» **AIM OF THE EXERCISE**
Search the entries below for the word "entry" and copy each line that has it.

++++ INFORMATION

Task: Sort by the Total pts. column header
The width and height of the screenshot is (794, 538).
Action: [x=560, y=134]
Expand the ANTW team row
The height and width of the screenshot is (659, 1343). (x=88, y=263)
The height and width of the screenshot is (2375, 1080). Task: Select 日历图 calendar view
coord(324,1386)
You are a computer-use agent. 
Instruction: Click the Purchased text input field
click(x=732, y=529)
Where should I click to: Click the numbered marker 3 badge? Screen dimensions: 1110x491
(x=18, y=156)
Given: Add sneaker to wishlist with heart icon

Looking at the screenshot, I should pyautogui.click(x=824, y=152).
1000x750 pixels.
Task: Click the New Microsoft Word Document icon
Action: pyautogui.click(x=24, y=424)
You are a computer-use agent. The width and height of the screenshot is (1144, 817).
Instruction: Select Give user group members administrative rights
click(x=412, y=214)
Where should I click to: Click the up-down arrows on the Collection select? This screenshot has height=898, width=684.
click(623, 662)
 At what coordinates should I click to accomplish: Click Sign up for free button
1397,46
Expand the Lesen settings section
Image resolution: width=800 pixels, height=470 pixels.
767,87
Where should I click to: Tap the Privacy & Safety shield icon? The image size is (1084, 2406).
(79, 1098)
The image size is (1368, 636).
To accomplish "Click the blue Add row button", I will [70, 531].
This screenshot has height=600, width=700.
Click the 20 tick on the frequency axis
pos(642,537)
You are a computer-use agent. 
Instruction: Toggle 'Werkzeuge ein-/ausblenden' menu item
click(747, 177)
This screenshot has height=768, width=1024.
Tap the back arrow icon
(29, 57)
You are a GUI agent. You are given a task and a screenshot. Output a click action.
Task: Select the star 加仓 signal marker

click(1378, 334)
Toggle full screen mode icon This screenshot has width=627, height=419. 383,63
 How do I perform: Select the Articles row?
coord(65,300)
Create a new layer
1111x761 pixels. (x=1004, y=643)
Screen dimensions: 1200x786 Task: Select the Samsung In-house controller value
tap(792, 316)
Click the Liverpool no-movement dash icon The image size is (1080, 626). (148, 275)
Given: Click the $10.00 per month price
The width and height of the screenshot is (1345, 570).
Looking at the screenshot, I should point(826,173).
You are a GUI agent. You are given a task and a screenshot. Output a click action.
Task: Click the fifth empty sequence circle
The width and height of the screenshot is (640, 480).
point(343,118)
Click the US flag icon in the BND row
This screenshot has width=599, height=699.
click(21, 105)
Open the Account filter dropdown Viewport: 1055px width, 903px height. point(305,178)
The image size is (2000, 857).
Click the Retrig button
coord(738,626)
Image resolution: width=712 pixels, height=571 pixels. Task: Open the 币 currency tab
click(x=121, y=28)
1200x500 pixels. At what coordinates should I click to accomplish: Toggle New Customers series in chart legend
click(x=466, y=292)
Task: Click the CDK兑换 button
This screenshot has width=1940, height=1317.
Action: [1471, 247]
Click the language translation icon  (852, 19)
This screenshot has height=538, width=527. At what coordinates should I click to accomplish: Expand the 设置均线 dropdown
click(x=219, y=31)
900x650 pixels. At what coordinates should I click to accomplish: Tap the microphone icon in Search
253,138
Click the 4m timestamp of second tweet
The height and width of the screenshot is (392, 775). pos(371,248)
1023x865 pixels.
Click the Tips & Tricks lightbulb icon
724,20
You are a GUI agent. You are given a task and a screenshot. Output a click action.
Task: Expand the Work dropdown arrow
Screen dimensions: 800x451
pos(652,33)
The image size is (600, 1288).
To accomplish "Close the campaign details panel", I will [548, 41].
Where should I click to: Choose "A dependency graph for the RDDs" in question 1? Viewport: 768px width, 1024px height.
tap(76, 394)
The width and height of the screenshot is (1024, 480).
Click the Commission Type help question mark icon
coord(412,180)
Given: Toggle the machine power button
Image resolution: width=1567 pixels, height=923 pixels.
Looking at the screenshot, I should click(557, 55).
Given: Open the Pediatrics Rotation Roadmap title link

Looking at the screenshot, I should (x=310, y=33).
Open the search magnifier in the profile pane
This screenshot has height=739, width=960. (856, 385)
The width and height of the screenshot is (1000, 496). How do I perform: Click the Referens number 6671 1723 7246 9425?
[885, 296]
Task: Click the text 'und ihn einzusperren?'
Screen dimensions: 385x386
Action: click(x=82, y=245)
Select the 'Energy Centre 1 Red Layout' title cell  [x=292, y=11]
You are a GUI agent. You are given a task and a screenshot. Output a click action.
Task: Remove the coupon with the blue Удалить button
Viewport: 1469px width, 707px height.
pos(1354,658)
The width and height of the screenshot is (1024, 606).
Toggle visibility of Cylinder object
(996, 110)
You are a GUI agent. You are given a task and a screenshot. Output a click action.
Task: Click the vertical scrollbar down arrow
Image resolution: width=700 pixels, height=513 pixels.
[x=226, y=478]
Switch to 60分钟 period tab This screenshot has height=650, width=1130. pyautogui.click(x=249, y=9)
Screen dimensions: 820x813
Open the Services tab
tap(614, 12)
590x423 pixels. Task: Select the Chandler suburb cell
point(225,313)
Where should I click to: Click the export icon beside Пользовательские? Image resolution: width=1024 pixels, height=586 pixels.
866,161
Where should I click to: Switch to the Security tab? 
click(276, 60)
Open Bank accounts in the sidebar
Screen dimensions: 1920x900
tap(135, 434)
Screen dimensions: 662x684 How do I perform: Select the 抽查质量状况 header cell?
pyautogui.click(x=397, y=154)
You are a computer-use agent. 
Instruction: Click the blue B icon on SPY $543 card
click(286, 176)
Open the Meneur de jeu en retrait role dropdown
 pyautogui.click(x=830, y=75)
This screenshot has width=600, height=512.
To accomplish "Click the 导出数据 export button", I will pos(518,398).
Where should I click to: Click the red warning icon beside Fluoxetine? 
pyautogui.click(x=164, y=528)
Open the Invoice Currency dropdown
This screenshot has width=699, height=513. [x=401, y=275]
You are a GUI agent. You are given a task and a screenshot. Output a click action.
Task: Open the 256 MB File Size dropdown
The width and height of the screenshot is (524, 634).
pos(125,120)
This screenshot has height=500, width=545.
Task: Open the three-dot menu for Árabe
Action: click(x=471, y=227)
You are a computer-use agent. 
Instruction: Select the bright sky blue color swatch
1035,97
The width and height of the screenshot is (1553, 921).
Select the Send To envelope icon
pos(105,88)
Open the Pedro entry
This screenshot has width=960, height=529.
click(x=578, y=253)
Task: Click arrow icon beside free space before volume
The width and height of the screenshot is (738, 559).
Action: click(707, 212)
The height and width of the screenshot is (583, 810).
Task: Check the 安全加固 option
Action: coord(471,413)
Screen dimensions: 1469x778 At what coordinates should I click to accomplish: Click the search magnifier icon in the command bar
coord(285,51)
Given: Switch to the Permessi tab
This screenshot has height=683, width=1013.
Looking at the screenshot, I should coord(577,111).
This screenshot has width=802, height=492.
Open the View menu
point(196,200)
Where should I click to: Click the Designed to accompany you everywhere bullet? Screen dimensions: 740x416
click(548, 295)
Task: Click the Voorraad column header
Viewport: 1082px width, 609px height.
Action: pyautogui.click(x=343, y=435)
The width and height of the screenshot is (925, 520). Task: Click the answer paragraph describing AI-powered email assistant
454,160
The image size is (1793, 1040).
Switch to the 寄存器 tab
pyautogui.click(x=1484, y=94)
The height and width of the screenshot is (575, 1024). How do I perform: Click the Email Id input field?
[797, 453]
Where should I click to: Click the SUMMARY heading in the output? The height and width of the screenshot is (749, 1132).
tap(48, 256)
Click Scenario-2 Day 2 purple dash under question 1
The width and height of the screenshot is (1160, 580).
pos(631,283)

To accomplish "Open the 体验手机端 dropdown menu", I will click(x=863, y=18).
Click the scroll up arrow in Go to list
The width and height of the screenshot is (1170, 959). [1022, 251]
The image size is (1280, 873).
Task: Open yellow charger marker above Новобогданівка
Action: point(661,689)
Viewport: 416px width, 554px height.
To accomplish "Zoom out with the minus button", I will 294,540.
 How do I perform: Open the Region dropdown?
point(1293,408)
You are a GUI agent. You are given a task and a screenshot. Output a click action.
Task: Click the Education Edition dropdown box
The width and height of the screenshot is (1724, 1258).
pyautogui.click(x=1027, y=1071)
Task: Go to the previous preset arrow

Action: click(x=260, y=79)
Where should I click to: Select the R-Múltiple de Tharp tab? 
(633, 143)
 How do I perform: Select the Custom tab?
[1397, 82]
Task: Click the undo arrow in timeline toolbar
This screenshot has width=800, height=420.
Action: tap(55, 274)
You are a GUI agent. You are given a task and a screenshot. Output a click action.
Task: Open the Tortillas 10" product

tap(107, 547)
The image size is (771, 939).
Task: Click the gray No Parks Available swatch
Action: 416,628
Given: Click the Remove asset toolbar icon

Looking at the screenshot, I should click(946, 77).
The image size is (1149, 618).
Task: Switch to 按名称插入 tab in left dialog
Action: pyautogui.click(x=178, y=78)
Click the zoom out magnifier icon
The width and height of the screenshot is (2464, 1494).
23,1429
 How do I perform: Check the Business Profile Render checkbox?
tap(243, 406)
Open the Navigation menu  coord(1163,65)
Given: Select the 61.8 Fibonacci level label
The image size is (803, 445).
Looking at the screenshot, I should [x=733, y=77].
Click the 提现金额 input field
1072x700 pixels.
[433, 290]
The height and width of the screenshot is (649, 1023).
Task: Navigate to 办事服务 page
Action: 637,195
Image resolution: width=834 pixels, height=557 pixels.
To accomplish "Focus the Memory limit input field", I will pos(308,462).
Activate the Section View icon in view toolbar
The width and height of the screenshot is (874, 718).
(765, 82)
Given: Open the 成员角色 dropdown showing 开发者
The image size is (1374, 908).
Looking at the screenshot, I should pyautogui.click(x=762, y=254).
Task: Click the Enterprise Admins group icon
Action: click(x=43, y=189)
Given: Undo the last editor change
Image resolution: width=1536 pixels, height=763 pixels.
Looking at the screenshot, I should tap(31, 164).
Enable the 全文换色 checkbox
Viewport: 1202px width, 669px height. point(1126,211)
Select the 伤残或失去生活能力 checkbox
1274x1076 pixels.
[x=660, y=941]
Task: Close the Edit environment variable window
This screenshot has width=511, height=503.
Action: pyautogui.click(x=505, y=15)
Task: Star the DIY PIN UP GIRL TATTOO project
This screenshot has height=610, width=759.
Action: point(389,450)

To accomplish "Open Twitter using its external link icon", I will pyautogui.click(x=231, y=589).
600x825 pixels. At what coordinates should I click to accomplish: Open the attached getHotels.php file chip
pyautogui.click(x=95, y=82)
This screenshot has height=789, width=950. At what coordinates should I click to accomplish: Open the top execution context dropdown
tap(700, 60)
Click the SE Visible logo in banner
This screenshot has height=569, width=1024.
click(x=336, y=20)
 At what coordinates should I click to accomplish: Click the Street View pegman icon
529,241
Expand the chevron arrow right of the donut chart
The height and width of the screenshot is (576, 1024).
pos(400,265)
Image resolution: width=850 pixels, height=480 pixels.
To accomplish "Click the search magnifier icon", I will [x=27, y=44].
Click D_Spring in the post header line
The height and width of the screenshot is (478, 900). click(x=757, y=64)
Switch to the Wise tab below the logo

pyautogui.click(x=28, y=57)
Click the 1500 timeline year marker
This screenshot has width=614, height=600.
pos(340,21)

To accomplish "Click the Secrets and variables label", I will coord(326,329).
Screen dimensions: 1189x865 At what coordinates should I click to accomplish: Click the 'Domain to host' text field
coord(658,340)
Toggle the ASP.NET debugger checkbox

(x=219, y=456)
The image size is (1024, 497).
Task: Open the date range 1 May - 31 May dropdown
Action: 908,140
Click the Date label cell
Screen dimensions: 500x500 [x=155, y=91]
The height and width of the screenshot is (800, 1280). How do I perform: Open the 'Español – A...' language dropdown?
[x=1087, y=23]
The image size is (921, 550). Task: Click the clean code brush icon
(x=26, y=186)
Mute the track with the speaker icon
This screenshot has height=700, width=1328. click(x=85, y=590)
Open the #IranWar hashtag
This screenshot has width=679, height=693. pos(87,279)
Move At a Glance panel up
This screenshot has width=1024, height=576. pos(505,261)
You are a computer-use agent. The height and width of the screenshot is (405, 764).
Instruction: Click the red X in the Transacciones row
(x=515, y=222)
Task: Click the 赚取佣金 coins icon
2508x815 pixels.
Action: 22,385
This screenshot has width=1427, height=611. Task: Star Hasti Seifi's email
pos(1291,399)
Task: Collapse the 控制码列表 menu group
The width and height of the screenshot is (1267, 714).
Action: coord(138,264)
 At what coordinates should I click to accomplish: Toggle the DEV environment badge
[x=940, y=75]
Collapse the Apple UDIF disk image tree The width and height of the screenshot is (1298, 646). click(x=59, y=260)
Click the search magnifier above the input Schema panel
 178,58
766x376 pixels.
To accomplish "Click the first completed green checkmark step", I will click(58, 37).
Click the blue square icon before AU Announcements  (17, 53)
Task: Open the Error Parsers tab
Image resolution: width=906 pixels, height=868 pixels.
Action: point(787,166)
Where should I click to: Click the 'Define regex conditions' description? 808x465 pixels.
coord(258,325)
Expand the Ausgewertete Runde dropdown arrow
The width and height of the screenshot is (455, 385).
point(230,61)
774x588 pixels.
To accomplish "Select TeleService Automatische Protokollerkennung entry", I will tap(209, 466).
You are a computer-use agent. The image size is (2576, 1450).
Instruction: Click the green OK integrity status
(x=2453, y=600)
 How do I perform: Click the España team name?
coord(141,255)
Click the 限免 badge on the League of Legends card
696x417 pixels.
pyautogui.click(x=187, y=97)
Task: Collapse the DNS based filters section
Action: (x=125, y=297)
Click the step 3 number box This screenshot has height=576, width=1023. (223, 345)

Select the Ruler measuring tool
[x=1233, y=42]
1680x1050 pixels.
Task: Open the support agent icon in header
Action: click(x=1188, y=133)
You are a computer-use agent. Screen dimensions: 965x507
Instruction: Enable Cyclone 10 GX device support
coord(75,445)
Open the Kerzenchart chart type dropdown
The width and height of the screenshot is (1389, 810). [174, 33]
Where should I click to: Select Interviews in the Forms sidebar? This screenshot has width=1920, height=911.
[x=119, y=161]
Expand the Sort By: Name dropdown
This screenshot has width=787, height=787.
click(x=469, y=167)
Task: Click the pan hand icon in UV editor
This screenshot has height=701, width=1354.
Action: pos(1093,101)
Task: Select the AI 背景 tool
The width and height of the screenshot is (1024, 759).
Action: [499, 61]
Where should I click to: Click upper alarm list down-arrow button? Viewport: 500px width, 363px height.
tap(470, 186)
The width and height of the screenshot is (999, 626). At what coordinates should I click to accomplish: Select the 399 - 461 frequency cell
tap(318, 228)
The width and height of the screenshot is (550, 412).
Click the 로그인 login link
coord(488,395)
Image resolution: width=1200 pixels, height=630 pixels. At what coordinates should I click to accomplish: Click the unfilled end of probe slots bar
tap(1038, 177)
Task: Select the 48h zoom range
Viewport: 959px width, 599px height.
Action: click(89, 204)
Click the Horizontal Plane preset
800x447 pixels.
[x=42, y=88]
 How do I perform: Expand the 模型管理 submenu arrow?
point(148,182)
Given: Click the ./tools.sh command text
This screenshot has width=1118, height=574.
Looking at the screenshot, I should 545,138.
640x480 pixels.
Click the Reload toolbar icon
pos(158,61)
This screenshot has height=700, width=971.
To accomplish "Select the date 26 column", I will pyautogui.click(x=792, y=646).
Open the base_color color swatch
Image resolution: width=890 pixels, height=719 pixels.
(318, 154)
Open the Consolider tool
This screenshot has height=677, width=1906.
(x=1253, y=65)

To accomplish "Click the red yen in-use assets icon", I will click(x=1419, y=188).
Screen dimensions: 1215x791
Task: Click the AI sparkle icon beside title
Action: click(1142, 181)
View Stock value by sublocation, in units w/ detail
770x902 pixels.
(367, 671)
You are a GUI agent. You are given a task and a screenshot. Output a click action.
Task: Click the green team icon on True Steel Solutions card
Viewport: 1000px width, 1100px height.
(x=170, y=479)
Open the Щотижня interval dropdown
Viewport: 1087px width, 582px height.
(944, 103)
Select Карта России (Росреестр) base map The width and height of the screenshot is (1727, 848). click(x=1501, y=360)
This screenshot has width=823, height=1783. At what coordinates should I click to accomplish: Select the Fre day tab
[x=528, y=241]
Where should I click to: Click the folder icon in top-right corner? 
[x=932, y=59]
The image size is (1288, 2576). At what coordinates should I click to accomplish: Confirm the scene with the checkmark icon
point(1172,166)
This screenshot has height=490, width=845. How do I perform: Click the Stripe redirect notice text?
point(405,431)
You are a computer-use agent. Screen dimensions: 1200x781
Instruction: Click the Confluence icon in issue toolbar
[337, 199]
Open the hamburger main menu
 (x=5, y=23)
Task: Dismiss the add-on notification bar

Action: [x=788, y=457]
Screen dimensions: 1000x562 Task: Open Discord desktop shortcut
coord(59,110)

++++++++

» **EXERCISE SOLUTION**
Open the Pedro entry
To accomplish "Select TeleService Automatische Protokollerkennung entry", I will tap(209, 466).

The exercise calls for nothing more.